EXERCISE DESCRIPTION. Your output should be exactly the lines from the one containing "How do I perform: Click the $527.12" through the final line of the following data, please, with no pictures.

MATERIAL PROVIDED.
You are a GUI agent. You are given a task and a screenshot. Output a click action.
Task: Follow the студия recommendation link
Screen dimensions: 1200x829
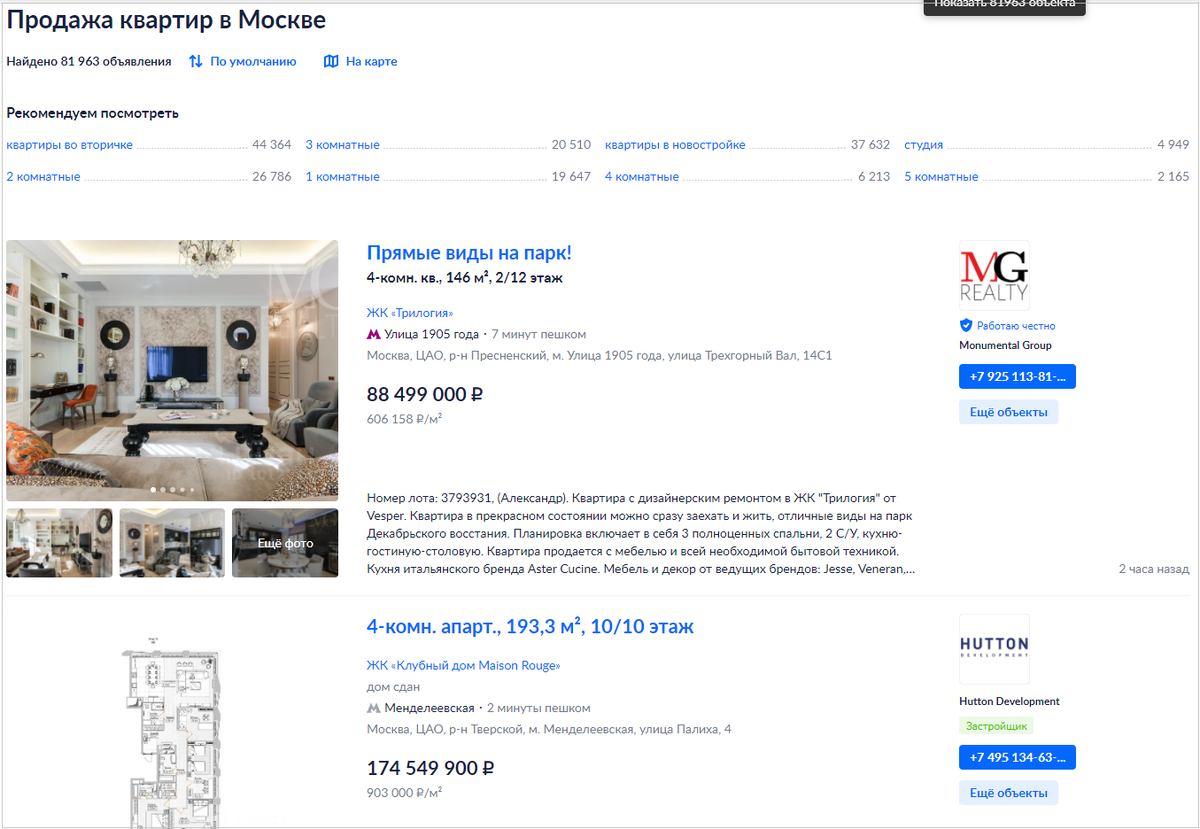[924, 145]
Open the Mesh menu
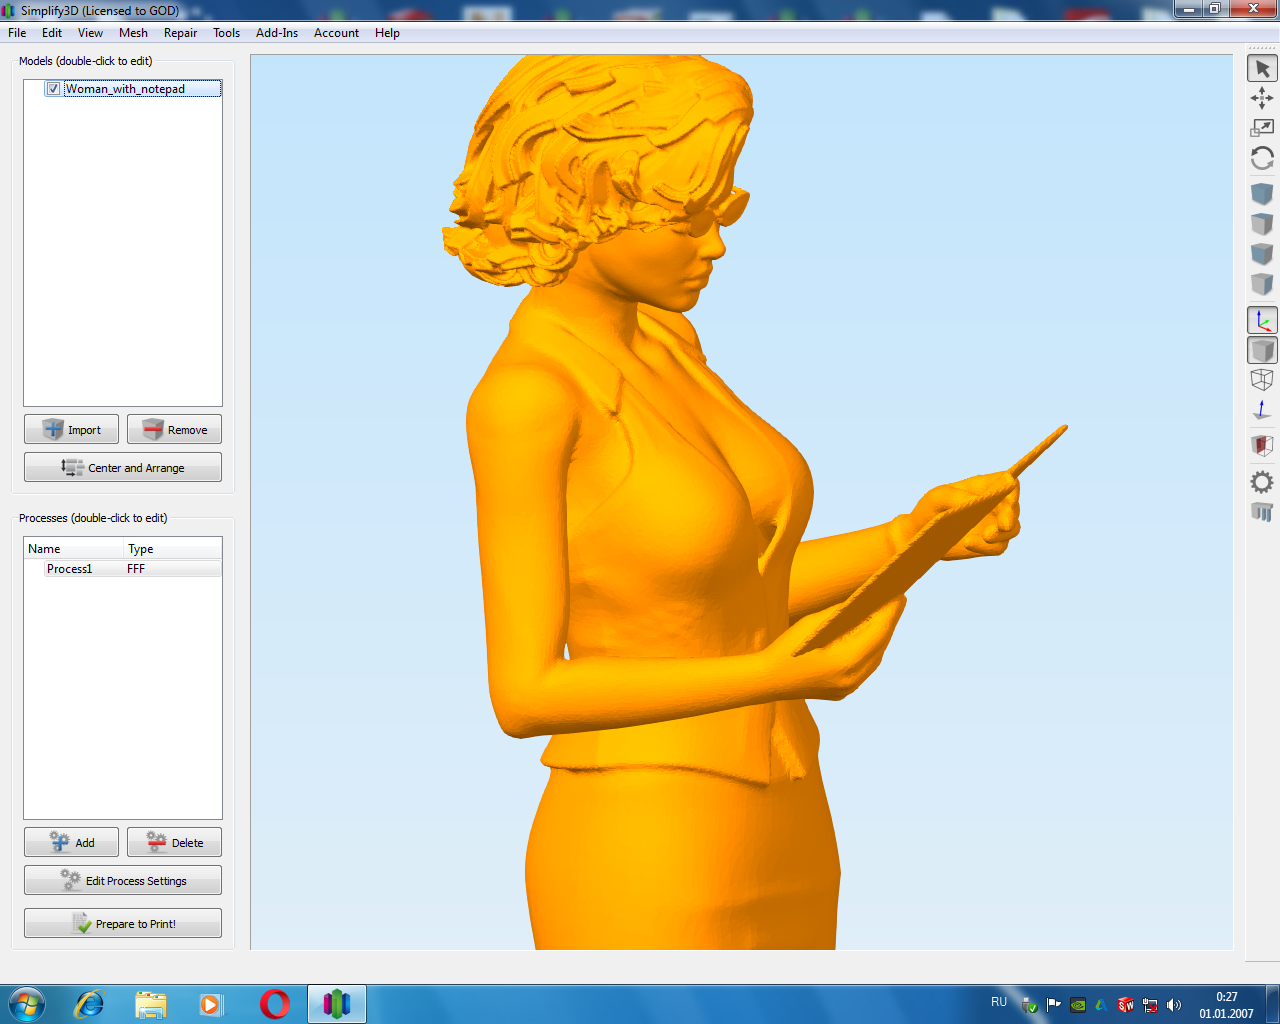Viewport: 1280px width, 1024px height. click(133, 33)
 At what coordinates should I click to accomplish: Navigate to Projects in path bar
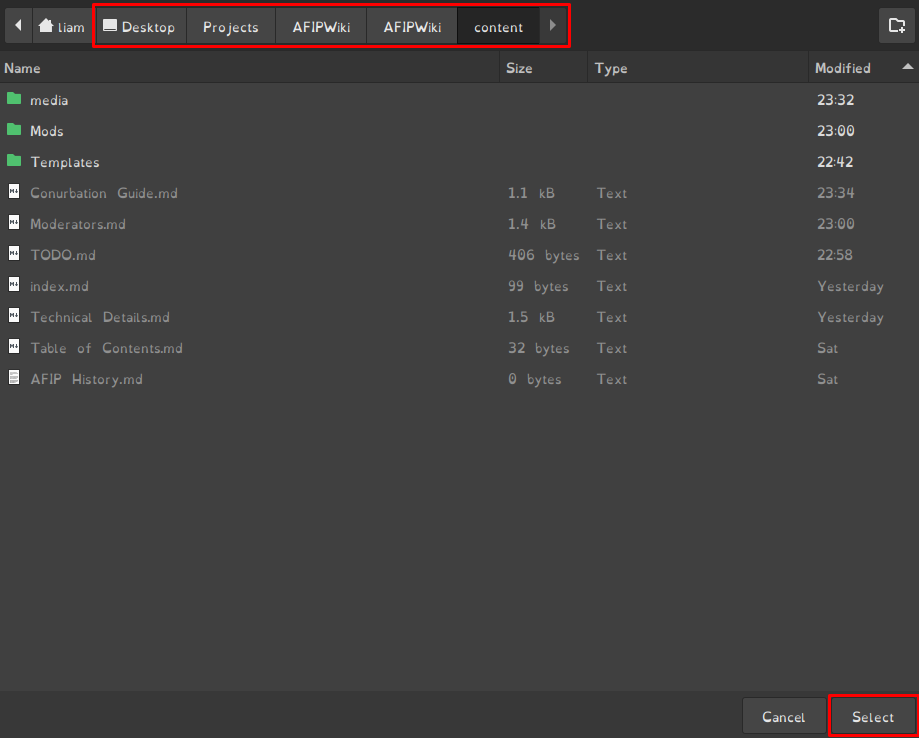230,27
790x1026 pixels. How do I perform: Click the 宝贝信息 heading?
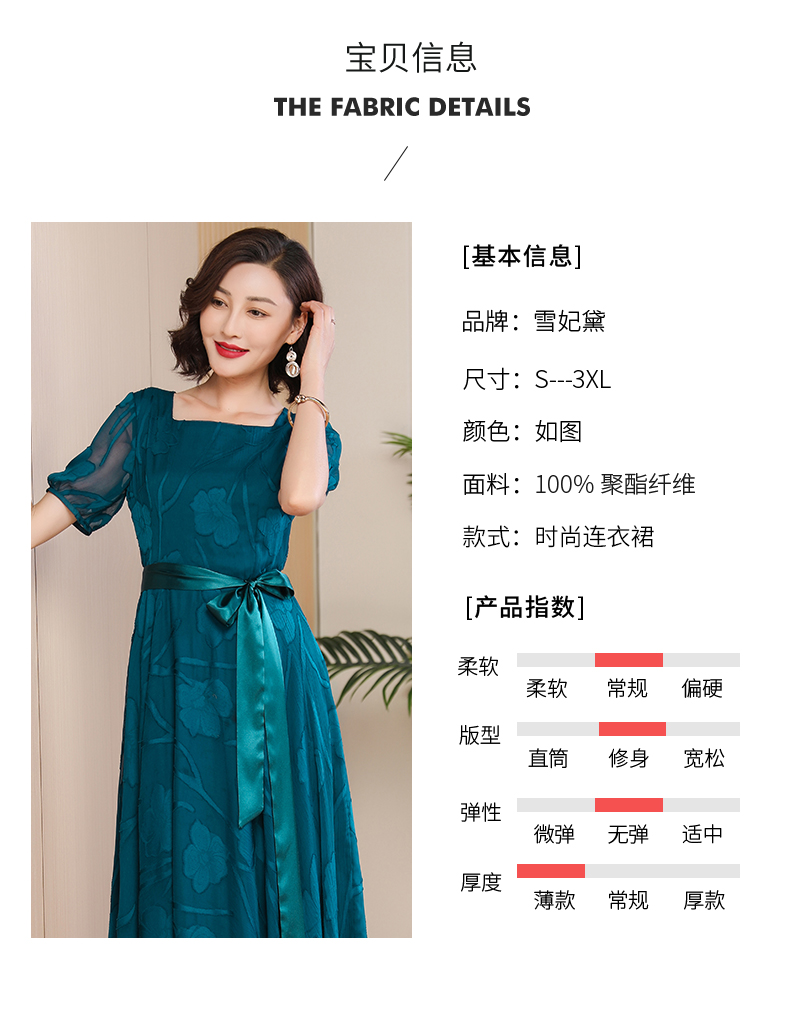point(411,58)
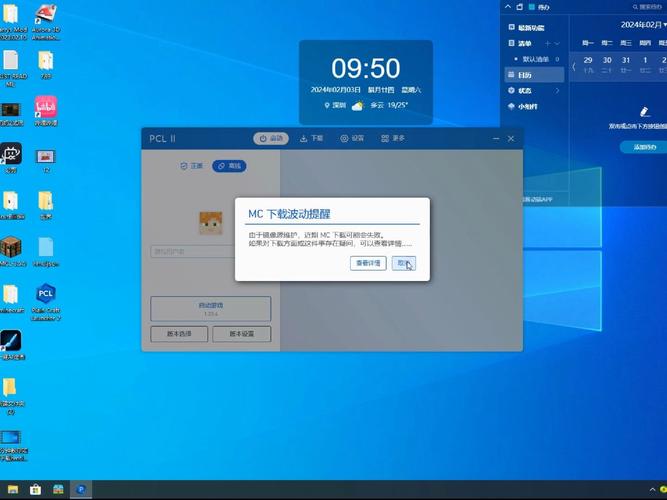
Task: Open Bilibili from the desktop
Action: pos(45,106)
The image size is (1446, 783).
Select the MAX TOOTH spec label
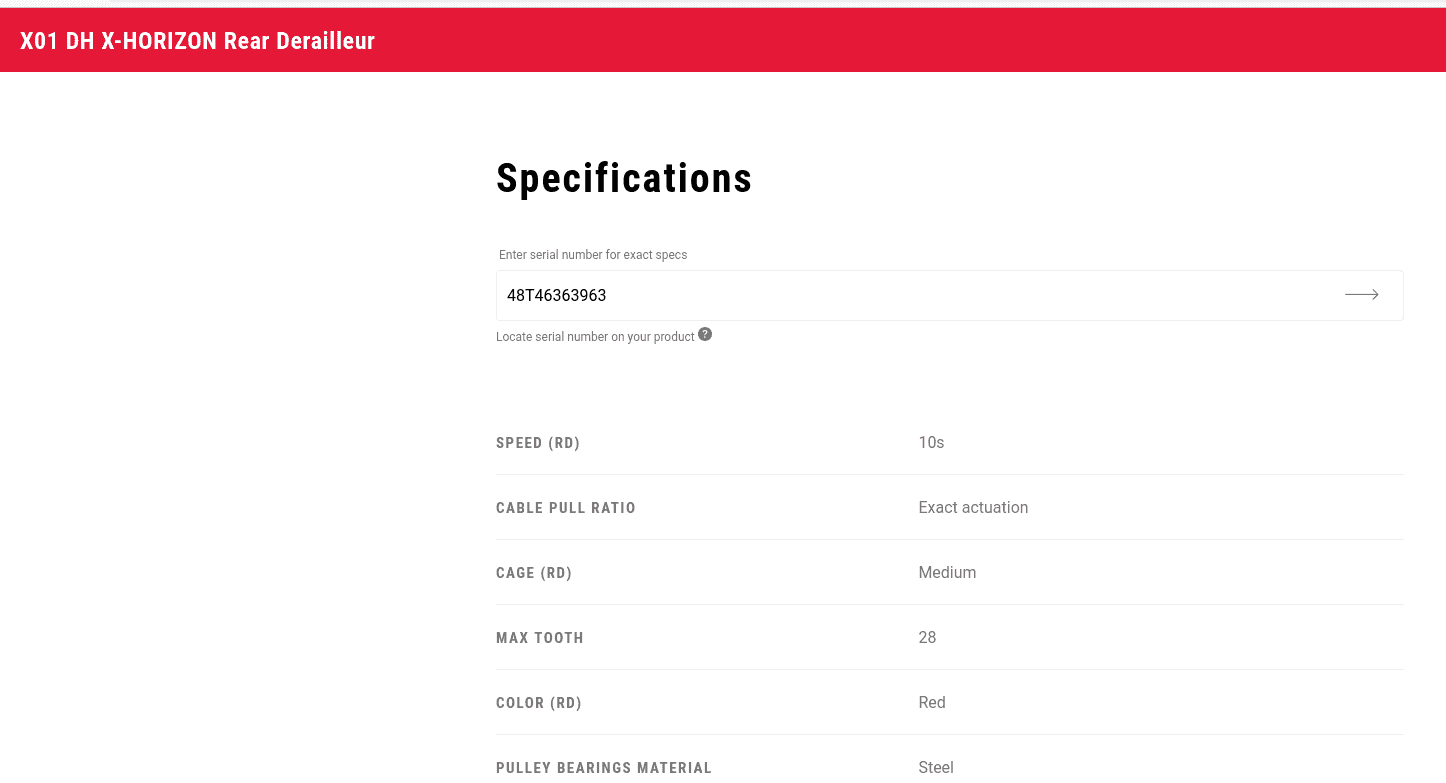(x=540, y=638)
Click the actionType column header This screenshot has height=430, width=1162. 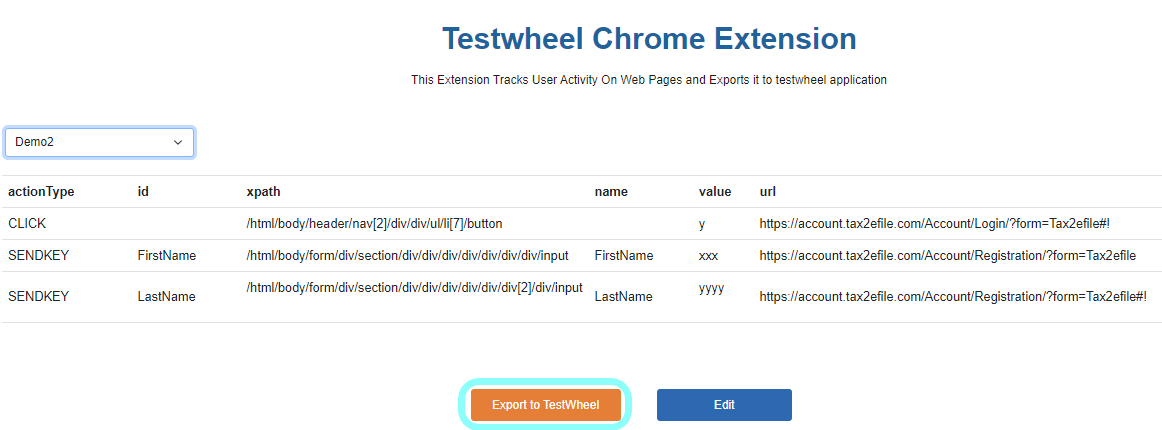coord(41,191)
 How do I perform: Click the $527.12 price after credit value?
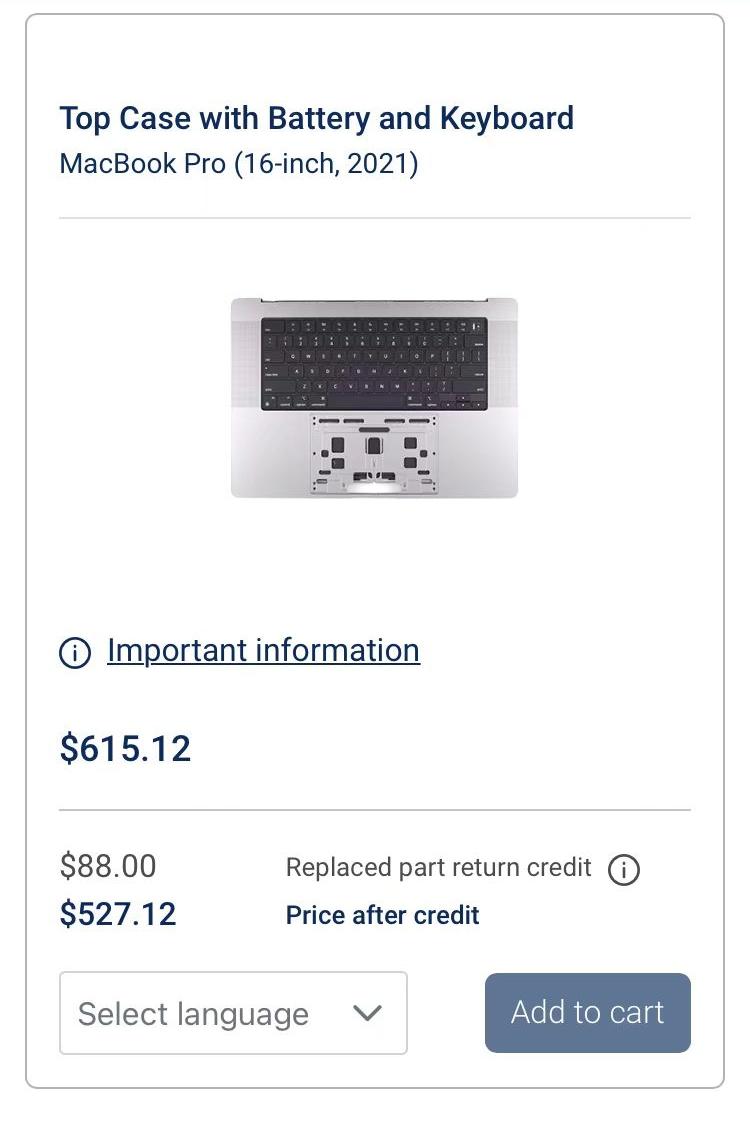[119, 914]
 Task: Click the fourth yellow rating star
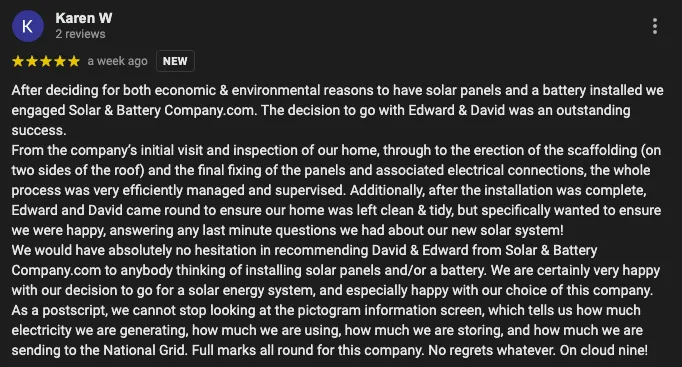(60, 61)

RESULT.
 How do I perform: Click the $527.12 price after credit value?
[119, 914]
 Task: Click the fourth yellow rating star
(60, 61)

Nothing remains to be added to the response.